Wir haben von Oktober 2007 bis April 2010 eine Mietwohnung in Berlin bewohnt. Die Betriebskostenabrechnung wurde jährlich durchgeführt und uns schriftlich zugestellt. Wird haben jeder Abrechnung widersprochen, jedoch hat die Hausverwaltung nie auf unsere Widersprüche reagiert, nicht mal mit einer Empfangsbestätigung. Im April 2010 sind wir ausgezogen, da uns die Miete und die jährlich extrem hohen Nachzahlungen zu teuer wurden (im Schnitt ca. 1000,- € pro Jahr, in der Vorauszahlung waren keine Wasserkosten berücksichtigt).
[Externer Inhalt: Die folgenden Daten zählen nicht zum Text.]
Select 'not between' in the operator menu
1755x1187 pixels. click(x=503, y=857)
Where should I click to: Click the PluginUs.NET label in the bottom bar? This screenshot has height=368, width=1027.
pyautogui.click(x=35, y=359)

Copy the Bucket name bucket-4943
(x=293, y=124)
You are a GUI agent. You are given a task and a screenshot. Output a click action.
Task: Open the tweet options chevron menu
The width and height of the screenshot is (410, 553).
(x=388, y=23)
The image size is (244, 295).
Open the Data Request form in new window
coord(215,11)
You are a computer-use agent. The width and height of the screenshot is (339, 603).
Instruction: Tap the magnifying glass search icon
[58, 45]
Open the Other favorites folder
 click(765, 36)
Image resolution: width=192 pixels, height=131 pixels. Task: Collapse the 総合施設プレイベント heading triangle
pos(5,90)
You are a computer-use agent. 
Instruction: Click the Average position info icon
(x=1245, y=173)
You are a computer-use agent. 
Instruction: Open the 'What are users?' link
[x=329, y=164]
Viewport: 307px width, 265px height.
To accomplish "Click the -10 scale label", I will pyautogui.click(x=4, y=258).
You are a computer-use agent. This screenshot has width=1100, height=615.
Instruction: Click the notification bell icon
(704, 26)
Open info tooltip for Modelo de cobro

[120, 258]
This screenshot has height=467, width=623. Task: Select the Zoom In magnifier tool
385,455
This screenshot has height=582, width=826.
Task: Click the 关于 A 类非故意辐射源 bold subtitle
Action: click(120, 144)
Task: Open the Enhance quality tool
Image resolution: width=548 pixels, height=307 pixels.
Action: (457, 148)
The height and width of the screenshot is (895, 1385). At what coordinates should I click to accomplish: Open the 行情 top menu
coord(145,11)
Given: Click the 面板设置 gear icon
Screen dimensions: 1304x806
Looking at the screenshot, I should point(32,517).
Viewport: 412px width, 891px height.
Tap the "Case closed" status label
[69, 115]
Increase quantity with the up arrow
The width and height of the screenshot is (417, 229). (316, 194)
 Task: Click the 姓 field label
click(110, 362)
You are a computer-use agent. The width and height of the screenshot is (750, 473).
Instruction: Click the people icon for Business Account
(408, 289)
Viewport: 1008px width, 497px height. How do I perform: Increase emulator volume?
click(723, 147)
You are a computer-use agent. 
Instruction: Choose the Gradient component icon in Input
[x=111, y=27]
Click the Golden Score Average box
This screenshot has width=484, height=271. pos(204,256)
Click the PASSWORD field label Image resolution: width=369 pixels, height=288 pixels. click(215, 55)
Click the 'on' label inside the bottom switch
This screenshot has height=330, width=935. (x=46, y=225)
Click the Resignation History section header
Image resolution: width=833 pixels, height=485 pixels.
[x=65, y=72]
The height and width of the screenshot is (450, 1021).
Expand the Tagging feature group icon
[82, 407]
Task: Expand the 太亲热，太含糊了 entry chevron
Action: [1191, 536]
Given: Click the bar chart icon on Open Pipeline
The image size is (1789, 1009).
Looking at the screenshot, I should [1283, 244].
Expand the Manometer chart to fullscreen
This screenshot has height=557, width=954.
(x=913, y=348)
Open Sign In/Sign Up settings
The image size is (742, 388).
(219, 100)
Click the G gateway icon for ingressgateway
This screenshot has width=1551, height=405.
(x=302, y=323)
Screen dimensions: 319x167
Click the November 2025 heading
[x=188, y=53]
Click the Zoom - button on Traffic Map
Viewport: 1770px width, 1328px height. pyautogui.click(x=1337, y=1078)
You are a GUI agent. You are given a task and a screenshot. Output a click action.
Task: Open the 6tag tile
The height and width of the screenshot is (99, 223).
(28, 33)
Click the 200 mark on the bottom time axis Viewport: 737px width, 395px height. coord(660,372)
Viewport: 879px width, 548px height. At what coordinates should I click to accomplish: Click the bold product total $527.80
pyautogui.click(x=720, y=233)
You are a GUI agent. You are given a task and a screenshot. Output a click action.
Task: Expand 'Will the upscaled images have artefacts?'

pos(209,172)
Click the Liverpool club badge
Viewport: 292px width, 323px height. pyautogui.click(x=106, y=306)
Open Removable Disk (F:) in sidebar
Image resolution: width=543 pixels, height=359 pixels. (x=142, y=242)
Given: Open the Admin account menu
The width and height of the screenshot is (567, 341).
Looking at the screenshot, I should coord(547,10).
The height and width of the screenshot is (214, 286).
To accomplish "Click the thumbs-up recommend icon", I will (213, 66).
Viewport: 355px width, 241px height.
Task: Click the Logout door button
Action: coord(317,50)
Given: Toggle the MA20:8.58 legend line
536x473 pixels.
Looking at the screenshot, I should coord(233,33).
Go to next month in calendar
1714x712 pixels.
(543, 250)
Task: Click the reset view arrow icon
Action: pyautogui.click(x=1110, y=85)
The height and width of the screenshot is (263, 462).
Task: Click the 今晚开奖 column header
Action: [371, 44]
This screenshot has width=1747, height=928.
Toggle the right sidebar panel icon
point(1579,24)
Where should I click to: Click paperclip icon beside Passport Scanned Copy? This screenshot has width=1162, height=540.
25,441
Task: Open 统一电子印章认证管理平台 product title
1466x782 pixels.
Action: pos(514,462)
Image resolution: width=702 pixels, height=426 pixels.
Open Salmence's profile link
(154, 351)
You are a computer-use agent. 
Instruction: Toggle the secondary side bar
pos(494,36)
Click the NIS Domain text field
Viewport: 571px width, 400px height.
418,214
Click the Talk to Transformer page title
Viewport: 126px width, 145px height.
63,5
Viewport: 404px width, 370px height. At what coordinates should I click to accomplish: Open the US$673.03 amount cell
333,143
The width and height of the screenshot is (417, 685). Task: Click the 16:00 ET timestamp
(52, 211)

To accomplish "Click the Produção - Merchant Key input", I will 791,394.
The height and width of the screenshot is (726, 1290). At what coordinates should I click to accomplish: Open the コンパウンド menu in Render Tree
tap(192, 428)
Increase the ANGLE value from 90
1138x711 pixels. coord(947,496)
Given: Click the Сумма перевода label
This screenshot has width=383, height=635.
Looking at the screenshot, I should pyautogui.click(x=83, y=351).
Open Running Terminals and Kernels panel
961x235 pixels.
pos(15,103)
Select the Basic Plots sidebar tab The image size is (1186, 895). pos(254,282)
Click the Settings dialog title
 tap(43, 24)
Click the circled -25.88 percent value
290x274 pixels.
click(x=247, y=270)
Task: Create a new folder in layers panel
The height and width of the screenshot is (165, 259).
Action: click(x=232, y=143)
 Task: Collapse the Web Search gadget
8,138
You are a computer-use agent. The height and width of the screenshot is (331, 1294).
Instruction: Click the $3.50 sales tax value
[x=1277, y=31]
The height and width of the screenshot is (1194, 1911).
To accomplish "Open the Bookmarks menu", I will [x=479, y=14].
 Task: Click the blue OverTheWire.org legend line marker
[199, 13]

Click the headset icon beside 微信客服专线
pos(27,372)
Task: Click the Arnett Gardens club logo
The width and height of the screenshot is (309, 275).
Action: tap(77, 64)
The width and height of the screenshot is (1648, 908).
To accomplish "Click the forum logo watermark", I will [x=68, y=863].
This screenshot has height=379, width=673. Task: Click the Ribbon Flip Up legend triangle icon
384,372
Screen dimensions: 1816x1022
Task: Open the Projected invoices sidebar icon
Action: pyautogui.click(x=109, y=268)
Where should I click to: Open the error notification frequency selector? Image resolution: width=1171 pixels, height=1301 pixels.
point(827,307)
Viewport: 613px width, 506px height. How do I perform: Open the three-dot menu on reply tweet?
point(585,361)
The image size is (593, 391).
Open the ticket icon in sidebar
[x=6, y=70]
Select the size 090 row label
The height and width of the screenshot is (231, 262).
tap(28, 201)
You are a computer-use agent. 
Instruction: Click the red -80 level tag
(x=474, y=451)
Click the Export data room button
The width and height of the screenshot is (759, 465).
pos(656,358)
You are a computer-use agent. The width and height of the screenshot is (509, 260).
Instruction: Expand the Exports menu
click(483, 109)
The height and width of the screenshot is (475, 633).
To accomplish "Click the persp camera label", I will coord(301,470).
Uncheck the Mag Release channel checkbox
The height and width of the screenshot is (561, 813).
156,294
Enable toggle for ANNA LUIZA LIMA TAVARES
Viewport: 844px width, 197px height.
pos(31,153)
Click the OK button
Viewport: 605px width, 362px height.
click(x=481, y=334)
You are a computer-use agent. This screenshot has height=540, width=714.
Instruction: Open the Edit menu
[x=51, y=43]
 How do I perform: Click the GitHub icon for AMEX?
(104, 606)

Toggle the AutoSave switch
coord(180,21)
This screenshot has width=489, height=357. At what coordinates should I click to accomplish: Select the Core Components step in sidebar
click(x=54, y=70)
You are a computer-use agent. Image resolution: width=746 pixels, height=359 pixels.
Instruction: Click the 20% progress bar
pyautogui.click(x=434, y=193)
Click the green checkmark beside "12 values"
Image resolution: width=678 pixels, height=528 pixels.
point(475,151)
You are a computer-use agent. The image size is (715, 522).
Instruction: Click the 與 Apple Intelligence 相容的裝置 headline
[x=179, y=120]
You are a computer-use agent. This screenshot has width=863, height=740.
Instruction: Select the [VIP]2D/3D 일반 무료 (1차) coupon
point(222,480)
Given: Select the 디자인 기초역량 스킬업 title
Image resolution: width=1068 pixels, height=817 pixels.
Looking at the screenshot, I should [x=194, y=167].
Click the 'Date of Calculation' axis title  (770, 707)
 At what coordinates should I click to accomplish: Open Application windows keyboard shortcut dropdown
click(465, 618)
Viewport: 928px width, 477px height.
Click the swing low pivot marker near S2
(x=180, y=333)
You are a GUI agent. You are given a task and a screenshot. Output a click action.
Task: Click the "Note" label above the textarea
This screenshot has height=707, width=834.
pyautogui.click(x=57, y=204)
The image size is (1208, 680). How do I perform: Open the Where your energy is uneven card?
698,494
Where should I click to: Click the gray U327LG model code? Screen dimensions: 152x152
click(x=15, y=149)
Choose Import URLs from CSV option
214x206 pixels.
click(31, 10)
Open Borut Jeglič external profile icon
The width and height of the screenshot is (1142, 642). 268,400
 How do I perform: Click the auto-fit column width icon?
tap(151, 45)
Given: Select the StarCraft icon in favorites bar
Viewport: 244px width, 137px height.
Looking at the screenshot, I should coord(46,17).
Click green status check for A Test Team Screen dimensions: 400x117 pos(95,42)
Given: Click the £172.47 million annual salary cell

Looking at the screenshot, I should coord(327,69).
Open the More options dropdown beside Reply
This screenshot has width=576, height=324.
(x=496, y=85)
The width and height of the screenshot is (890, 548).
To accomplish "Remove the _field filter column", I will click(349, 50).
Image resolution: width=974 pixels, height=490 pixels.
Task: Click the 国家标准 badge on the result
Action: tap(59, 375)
Für diese Wohnung hatten wir eine Kaution von ca. 1700,- € hinterlegt (die wir noch vor Unterschrift des Mietvertrages in voller Höhe zu zahlen hatten, andernfalls hätten wir die Wohnung nicht bekommen). Nach unserem Auszug erhielten wir im Sommer diesen Jahres einen Auszug aus unserem Mietenkonto, auf dem die Kaution bereits mit den ausstehenden Betriebskosten verrechnet worden war (ohne uns das anzukündigen) und darüber hinaus noch eine Restsumme gefordert wird. Jetzt unsere Frage: was können wir in Bezug auf die alten Betriebskostenabrechnungen unternehmen, denen wir widersprochen haben und ist es rechtens die Kaution einfach komplett einzubehalten und zu verrechnen? Die Hausverwaltung hat uns in der letzten Woche eine Mahnung geschickt und fordert die Zahlung bis zum 18.02.2011.
Vielen Dank für Ihre Bemühungen!


Sehr geehrte Fragestellerin,

gerne beantworte ich Ihre Frage.

Sie haben der Richtigkeit der Betriebskostenabrechungen jedes Jahr widersprochen. Ob diese Widersprüche gerechtfertigt waren, kann ich von hier ohne Kenntnis Ihres Mietvertrsges, der Abrechungen und Ihrer Widersprüche nicht beurteilen. Die Verwaltung hat die Jahresfristen für die Abrechungen nach Ihren Angaben eingehalten. Wenn die Abrechnungen formal richtig waren, sind die Fristen zunächst gewahrt, eine inhaltliche Korrektur ist auch später möglich. Wenn aber etwa ein falscher Umlageschlüssel verwendet wurde, ist eine spätere Korrektur nicht mehr möglich, wenn die Frist aus § 556 III S. 3 BGB abgelaufen ist.

Wenn wirklich Ansprüche aus den Abrechnungen bestanden haben, dann war die Verwaltung zur Verrechung mit der Kaution berechtigt, weil die Kaution auch Forderungen des Vermieters aus Betriebskostenabrechnungen sichert. Bei Ihnen muss also geklärt werden, auf welchen Betrag aus den Abrechungen der Vermieter einen Anspruch hat. Wenn sich dann ein Guthaben zu Ihren Gunsten ergibt, steht Ihnen dieses zu. Sie sollten einen Anwalt beauftragen, der die Abrechungen für 2007-2010 überprüft. Generell besteht natürlich ein Anspruch auf Rückzahlung der Kaution, falls keine Gegenansprüche des Vermieters vorhanden sind. Notfalls kann man die Kaution einklagen, es würde dann im Prozess auch darüber entschieden, ob die Abrechungen richtig waren oder nicht, weil die Verwaltung mit diesen Ansprüchen aufrechnen wird, bzw. sogar Widerklage wegen der Differenz erheben wird.

Letztlich hängt alles davon ab, was eine Überprüfung der Abrechnungen ergibt. Da Sie dies selbst nicht leisten können, sollten Sie hier anwaltliche Hilfe in Anspruch nehmen. Bis zur Klärung sollten Sie keine Zahlung an die Verwaltung leisten.